- **WHAT THE EXERCISE ASKS**: Look below for the line that contains "Viewport: 1092px width, 1092px height.", then quote it and all the lines after it, exactly, with the pictures left out.
[SUPPLIED DATA — start]
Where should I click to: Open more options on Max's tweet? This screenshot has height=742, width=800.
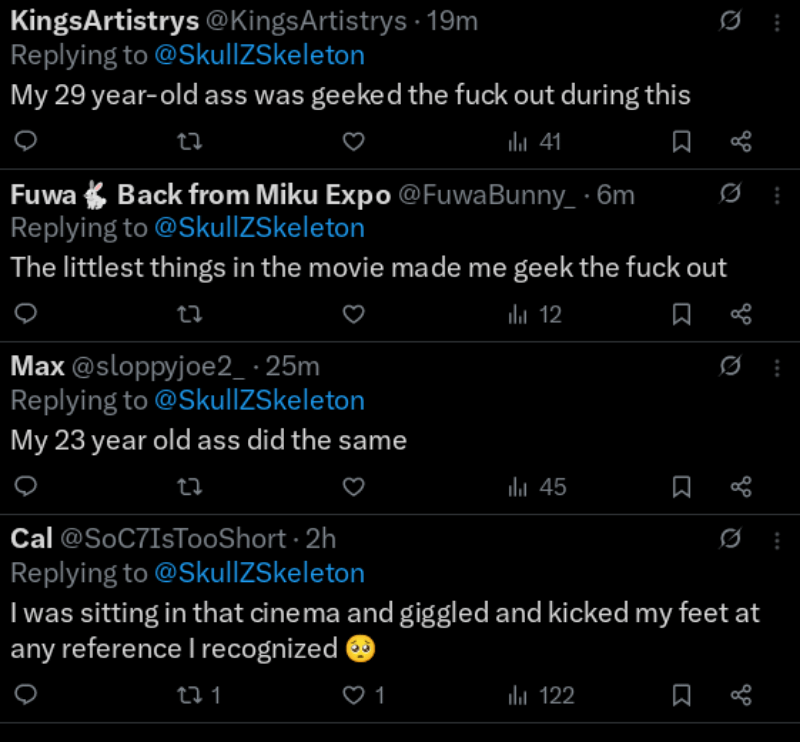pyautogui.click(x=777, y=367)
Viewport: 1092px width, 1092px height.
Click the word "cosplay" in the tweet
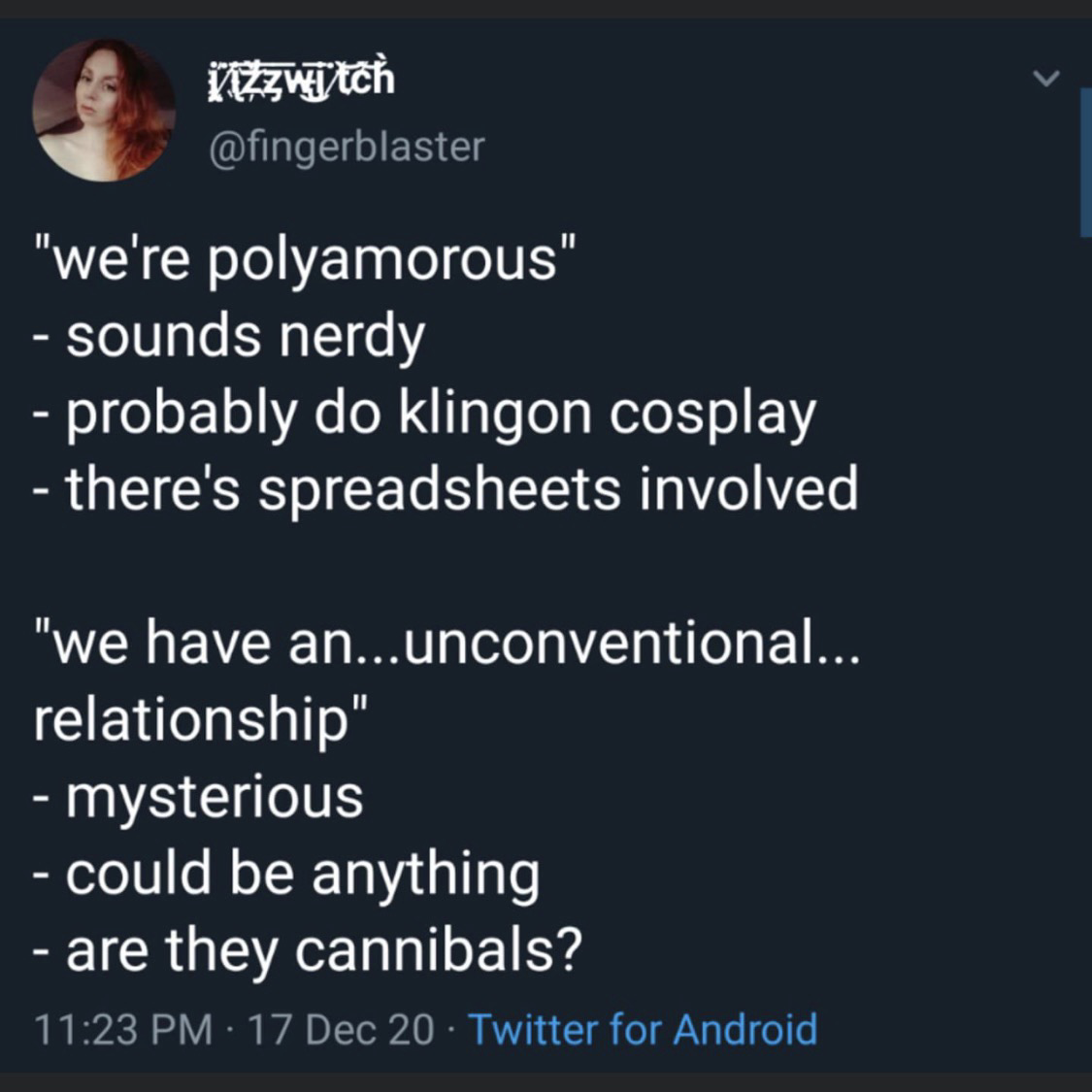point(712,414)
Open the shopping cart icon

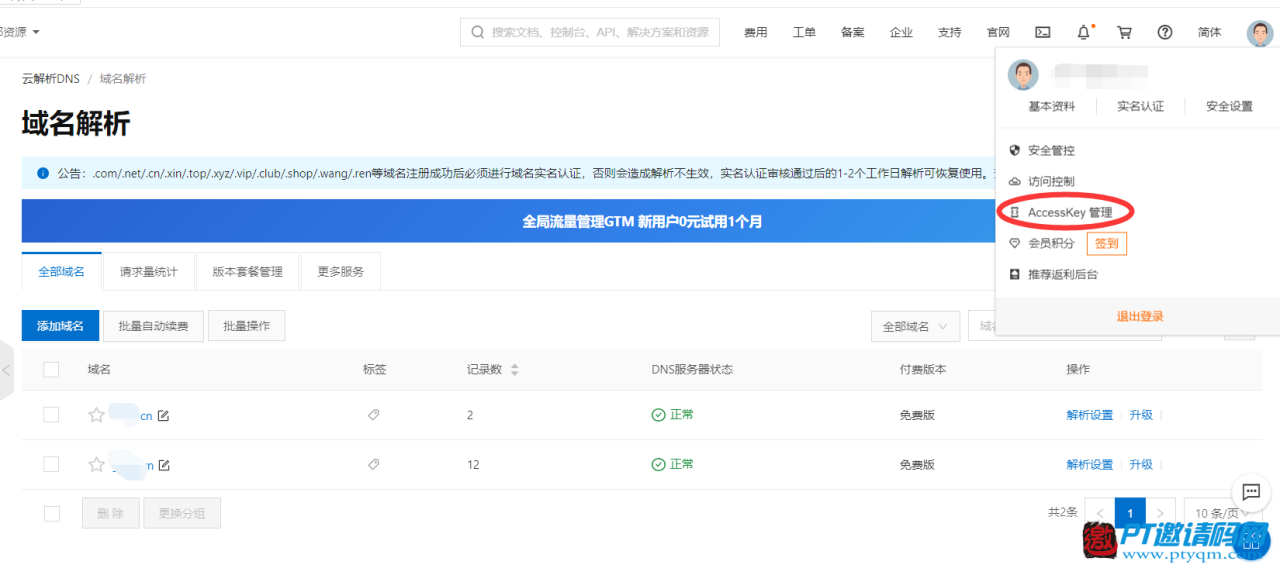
[SUPPLIED DATA — finish]
- **ANSWER BOX**:
Viewport: 1092px width, 1092px height.
Click the word "cosplay" in the tweet
point(712,414)
Open the shopping cart icon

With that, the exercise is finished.